• Exercise: Identify all lines of the data containing the string "will" and copy them.

• Records drawn from a dataset:
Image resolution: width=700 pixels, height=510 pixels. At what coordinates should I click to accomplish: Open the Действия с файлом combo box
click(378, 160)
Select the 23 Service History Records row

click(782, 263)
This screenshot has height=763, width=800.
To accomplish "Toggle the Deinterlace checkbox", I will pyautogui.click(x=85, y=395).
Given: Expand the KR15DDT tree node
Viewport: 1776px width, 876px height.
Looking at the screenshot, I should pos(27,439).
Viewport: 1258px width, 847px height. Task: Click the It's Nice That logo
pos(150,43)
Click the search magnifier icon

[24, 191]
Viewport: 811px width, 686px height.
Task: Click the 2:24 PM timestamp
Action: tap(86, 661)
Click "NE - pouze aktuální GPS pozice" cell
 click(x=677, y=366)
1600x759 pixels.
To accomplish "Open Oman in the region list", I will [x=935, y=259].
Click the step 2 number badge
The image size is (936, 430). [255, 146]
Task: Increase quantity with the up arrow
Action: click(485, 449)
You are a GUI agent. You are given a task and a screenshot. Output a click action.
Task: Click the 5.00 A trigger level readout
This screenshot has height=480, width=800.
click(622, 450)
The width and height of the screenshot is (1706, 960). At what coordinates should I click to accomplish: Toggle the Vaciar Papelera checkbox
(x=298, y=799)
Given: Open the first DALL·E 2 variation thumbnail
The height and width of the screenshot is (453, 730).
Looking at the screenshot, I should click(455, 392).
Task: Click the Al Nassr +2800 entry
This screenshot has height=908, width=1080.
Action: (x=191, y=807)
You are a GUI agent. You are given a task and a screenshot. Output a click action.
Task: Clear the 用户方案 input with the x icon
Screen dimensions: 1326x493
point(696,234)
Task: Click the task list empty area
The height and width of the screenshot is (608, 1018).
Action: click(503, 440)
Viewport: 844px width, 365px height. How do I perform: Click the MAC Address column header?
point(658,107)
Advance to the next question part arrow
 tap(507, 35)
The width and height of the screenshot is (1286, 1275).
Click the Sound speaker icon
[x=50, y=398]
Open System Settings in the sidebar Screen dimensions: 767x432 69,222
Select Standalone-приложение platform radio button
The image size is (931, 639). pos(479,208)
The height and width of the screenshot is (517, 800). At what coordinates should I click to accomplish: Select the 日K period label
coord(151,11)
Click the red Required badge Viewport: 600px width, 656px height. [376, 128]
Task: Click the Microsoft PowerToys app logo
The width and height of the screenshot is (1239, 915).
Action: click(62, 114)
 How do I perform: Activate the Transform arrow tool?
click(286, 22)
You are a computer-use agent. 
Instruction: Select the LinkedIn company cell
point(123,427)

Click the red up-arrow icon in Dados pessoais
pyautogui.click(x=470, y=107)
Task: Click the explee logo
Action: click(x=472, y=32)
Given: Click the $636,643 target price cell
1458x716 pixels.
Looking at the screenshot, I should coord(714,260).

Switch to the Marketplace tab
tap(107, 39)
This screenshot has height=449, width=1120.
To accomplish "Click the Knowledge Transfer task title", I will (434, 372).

• Written response:
To accomplish "Toggle the Deinterlace checkbox", I will pyautogui.click(x=85, y=395).
To accomplish "Open Oman in the region list", I will [x=935, y=259].
To accomplish "Click the Knowledge Transfer task title", I will (434, 372).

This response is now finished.